◆ **Exercise details**
Retype all of the data without changing a single word.

(Stored dataset items)
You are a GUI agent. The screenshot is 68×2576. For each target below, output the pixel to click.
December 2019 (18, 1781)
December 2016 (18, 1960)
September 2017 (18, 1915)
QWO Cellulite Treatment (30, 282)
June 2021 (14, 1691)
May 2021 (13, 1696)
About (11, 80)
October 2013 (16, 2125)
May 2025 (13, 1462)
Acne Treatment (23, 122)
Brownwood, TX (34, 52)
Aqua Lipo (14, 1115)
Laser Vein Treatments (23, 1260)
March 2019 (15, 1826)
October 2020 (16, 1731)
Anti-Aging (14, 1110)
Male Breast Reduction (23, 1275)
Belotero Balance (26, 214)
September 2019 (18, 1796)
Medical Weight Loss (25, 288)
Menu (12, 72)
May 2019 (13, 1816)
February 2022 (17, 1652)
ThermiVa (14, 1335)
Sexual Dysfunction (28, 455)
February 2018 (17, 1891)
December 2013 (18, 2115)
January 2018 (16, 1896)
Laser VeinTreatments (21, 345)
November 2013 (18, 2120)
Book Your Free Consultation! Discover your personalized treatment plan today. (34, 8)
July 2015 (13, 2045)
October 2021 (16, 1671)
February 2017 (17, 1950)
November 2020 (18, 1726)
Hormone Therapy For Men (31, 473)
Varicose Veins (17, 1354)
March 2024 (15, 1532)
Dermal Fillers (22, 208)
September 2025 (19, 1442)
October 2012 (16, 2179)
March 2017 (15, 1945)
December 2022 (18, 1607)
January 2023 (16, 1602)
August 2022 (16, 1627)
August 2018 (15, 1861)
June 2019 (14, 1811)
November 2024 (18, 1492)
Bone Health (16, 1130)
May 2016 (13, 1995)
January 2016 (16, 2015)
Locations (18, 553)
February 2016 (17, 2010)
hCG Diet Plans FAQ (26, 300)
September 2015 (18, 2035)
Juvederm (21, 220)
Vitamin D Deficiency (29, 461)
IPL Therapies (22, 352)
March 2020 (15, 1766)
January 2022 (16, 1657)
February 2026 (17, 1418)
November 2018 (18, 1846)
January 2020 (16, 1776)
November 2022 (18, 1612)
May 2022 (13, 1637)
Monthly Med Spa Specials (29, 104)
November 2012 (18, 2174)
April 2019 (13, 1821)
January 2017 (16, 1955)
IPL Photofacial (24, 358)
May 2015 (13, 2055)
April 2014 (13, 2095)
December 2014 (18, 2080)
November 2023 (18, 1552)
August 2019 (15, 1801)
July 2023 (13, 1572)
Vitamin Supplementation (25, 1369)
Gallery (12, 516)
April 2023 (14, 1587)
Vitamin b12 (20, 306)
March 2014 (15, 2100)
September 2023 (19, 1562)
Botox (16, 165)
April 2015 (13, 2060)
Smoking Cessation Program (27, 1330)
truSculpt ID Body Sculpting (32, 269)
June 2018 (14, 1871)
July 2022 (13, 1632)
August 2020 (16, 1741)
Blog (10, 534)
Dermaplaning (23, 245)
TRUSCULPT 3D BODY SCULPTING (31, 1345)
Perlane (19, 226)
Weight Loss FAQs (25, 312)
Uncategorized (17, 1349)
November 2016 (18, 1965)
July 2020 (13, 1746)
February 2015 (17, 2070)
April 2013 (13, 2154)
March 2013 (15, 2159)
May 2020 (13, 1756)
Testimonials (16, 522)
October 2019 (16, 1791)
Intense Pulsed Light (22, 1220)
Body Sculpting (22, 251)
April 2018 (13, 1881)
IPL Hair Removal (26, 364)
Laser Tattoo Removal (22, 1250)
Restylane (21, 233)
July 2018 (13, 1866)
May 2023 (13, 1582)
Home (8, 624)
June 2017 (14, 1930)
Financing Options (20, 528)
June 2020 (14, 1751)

◆ **Written answer**
You are a GUI agent. The screenshot is 68×2576. For each target below, output the pixel to click.
December 2019 (18, 1781)
December 2016 (18, 1960)
September 2017 (18, 1915)
QWO Cellulite Treatment (30, 282)
June 2021 (14, 1691)
May 2021 (13, 1696)
About (11, 80)
October 2013 (16, 2125)
May 2025 (13, 1462)
Acne Treatment (23, 122)
Brownwood, TX (34, 52)
Aqua Lipo (14, 1115)
Laser Vein Treatments (23, 1260)
March 2019 (15, 1826)
October 2020 (16, 1731)
Anti-Aging (14, 1110)
Male Breast Reduction (23, 1275)
Belotero Balance (26, 214)
September 2019 (18, 1796)
Medical Weight Loss (25, 288)
Menu (12, 72)
May 2019 (13, 1816)
February 2022 (17, 1652)
ThermiVa (14, 1335)
Sexual Dysfunction (28, 455)
February 2018 (17, 1891)
December 2013 (18, 2115)
January 2018 (16, 1896)
Laser VeinTreatments (21, 345)
November 2013 (18, 2120)
Book Your Free Consultation! Discover your personalized treatment plan today. (34, 8)
July 2015 (13, 2045)
October 2021 (16, 1671)
February 2017 (17, 1950)
November 2020 (18, 1726)
Hormone Therapy For Men (31, 473)
Varicose Veins (17, 1354)
March 2024 (15, 1532)
Dermal Fillers (22, 208)
September 2025 (19, 1442)
October 2012 (16, 2179)
March 2017 (15, 1945)
December 2022 (18, 1607)
January 2023 (16, 1602)
August 2022 (16, 1627)
August 2018 (15, 1861)
June 2019 (14, 1811)
November 2024 (18, 1492)
Bone Health (16, 1130)
May 2016 (13, 1995)
January 2016 (16, 2015)
Locations (18, 553)
February 2016 (17, 2010)
hCG Diet Plans FAQ (26, 300)
September 2015 (18, 2035)
Juvederm (21, 220)
Vitamin D Deficiency (29, 461)
IPL Therapies (22, 352)
March 2020 (15, 1766)
January 2022 (16, 1657)
February 2026 (17, 1418)
November 2018 (18, 1846)
January 2020 (16, 1776)
November 2022 (18, 1612)
May 2022 (13, 1637)
Monthly Med Spa Specials (29, 104)
November 2012 (18, 2174)
April 2019 (13, 1821)
January 2017 (16, 1955)
IPL Photofacial (24, 358)
May 2015 (13, 2055)
April 2014 (13, 2095)
December 2014 (18, 2080)
November 2023 (18, 1552)
August 2019 (15, 1801)
July 2023 (13, 1572)
Vitamin Supplementation (25, 1369)
Gallery (12, 516)
April 2023 (14, 1587)
Vitamin b12 (20, 306)
March 2014 (15, 2100)
September 2023 (19, 1562)
Botox (16, 165)
April 2015 (13, 2060)
Smoking Cessation Program (27, 1330)
truSculpt ID Body Sculpting (32, 269)
June 2018 (14, 1871)
July 2022 (13, 1632)
August 2020 (16, 1741)
Blog (10, 534)
Dermaplaning (23, 245)
TRUSCULPT 3D BODY SCULPTING (31, 1345)
Perlane (19, 226)
Weight Loss FAQs (25, 312)
Uncategorized (17, 1349)
November 2016 (18, 1965)
July 2020 (13, 1746)
February 2015 (17, 2070)
April 2013 (13, 2154)
March 2013 (15, 2159)
May 2020 (13, 1756)
Testimonials (16, 522)
October 2019 (16, 1791)
Intense Pulsed Light (22, 1220)
Body Sculpting (22, 251)
April 2018 (13, 1881)
IPL Hair Removal (26, 364)
Laser Tattoo Removal (22, 1250)
Restylane (21, 233)
July 2018 (13, 1866)
May 2023 (13, 1582)
Home (8, 624)
June 2017 (14, 1930)
Financing Options (20, 528)
June 2020 (14, 1751)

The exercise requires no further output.